• [TASK GOAL]:
All entries below must be given again exactly as they stand.

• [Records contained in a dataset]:

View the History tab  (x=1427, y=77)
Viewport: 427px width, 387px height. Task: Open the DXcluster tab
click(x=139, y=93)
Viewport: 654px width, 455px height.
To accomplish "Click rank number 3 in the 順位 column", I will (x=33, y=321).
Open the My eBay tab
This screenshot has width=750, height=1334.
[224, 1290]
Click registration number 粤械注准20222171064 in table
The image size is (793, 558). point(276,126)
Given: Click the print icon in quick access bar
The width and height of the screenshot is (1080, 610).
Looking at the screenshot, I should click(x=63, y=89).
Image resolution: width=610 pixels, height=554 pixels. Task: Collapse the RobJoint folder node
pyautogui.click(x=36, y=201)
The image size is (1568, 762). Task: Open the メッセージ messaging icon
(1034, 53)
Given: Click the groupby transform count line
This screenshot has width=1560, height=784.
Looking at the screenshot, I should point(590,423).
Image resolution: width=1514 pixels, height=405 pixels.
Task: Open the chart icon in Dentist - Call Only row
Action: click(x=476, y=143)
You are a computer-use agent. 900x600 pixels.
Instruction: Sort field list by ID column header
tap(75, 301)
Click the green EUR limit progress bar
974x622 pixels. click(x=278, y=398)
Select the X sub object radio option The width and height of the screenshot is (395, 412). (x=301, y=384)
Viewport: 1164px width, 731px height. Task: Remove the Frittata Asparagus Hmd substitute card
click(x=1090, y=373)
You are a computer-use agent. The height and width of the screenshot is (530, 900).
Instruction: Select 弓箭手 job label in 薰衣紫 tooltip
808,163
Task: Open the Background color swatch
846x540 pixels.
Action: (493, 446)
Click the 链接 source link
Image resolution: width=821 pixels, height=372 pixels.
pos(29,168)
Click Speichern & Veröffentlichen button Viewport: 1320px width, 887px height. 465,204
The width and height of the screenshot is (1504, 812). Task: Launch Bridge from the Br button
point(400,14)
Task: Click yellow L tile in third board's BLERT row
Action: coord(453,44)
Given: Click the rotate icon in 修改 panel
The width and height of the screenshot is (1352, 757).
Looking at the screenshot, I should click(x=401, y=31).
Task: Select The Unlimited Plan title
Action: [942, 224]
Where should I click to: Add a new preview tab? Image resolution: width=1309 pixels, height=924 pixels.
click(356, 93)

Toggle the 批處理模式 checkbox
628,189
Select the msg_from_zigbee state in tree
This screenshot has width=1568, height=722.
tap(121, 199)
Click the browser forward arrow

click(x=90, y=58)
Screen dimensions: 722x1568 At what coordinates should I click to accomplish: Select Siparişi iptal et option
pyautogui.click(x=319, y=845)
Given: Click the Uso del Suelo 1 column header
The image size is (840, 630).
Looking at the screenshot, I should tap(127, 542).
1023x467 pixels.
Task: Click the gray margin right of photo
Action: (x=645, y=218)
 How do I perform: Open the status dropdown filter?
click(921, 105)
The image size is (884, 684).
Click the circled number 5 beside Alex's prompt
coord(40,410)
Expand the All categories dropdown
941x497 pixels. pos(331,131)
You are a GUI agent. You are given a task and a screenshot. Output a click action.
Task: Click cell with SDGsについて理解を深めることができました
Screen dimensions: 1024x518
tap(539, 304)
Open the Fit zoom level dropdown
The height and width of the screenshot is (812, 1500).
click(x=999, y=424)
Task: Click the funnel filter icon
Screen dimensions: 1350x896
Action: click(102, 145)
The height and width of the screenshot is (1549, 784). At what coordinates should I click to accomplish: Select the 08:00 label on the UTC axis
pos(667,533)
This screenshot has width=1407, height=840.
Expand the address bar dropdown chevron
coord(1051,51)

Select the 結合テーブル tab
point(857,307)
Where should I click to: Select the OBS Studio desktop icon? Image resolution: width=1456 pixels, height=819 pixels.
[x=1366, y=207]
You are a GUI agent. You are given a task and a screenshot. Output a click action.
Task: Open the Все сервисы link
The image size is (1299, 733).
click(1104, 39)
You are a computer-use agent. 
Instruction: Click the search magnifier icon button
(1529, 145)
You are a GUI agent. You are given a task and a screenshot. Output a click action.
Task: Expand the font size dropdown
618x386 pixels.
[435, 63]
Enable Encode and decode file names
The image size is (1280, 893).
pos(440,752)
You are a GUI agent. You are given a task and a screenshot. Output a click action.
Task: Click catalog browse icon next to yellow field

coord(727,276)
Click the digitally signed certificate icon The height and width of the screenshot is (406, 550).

• [EXPECTED ANSWER]:
View the History tab  (x=1427, y=77)
Viewport: 427px width, 387px height. Task: Open the DXcluster tab
click(x=139, y=93)
Viewport: 654px width, 455px height.
To accomplish "Click rank number 3 in the 順位 column", I will (x=33, y=321).
Open the My eBay tab
This screenshot has width=750, height=1334.
[224, 1290]
Click registration number 粤械注准20222171064 in table
The image size is (793, 558). point(276,126)
Given: Click the print icon in quick access bar
The width and height of the screenshot is (1080, 610).
Looking at the screenshot, I should click(x=63, y=89).
Image resolution: width=610 pixels, height=554 pixels. Task: Collapse the RobJoint folder node
pyautogui.click(x=36, y=201)
The image size is (1568, 762). Task: Open the メッセージ messaging icon
(1034, 53)
Given: Click the groupby transform count line
This screenshot has width=1560, height=784.
Looking at the screenshot, I should point(590,423).
Image resolution: width=1514 pixels, height=405 pixels.
Task: Open the chart icon in Dentist - Call Only row
Action: click(x=476, y=143)
You are a computer-use agent. 900x600 pixels.
Instruction: Sort field list by ID column header
tap(75, 301)
Click the green EUR limit progress bar
974x622 pixels. click(x=278, y=398)
Select the X sub object radio option The width and height of the screenshot is (395, 412). (x=301, y=384)
Viewport: 1164px width, 731px height. Task: Remove the Frittata Asparagus Hmd substitute card
click(x=1090, y=373)
You are a computer-use agent. The height and width of the screenshot is (530, 900).
Instruction: Select 弓箭手 job label in 薰衣紫 tooltip
808,163
Task: Open the Background color swatch
846x540 pixels.
Action: (493, 446)
Click the 链接 source link
Image resolution: width=821 pixels, height=372 pixels.
pos(29,168)
Click Speichern & Veröffentlichen button Viewport: 1320px width, 887px height. 465,204
The width and height of the screenshot is (1504, 812). Task: Launch Bridge from the Br button
point(400,14)
Task: Click yellow L tile in third board's BLERT row
Action: coord(453,44)
Given: Click the rotate icon in 修改 panel
The width and height of the screenshot is (1352, 757).
Looking at the screenshot, I should click(x=401, y=31).
Task: Select The Unlimited Plan title
Action: [942, 224]
Where should I click to: Add a new preview tab? Image resolution: width=1309 pixels, height=924 pixels.
click(356, 93)

Toggle the 批處理模式 checkbox
628,189
Select the msg_from_zigbee state in tree
This screenshot has width=1568, height=722.
tap(121, 199)
Click the browser forward arrow

click(x=90, y=58)
Screen dimensions: 722x1568 At what coordinates should I click to accomplish: Select Siparişi iptal et option
pyautogui.click(x=319, y=845)
Given: Click the Uso del Suelo 1 column header
The image size is (840, 630).
Looking at the screenshot, I should tap(127, 542).
1023x467 pixels.
Task: Click the gray margin right of photo
Action: (x=645, y=218)
 How do I perform: Open the status dropdown filter?
click(921, 105)
The image size is (884, 684).
Click the circled number 5 beside Alex's prompt
coord(40,410)
Expand the All categories dropdown
941x497 pixels. pos(331,131)
You are a GUI agent. You are given a task and a screenshot. Output a click action.
Task: Click cell with SDGsについて理解を深めることができました
Screen dimensions: 1024x518
tap(539, 304)
Open the Fit zoom level dropdown
The height and width of the screenshot is (812, 1500).
click(x=999, y=424)
Task: Click the funnel filter icon
Screen dimensions: 1350x896
Action: click(102, 145)
The height and width of the screenshot is (1549, 784). At what coordinates should I click to accomplish: Select the 08:00 label on the UTC axis
pos(667,533)
This screenshot has width=1407, height=840.
Expand the address bar dropdown chevron
coord(1051,51)

Select the 結合テーブル tab
point(857,307)
Where should I click to: Select the OBS Studio desktop icon? Image resolution: width=1456 pixels, height=819 pixels.
[x=1366, y=207]
You are a GUI agent. You are given a task and a screenshot. Output a click action.
Task: Open the Все сервисы link
The image size is (1299, 733).
click(1104, 39)
You are a computer-use agent. 
Instruction: Click the search magnifier icon button
(1529, 145)
You are a GUI agent. You are given a task and a screenshot. Output a click action.
Task: Expand the font size dropdown
618x386 pixels.
[435, 63]
Enable Encode and decode file names
The image size is (1280, 893).
pos(440,752)
You are a GUI agent. You are given a task and a screenshot. Output a click action.
Task: Click catalog browse icon next to yellow field

coord(727,276)
Click the digitally signed certificate icon The height and width of the screenshot is (406, 550).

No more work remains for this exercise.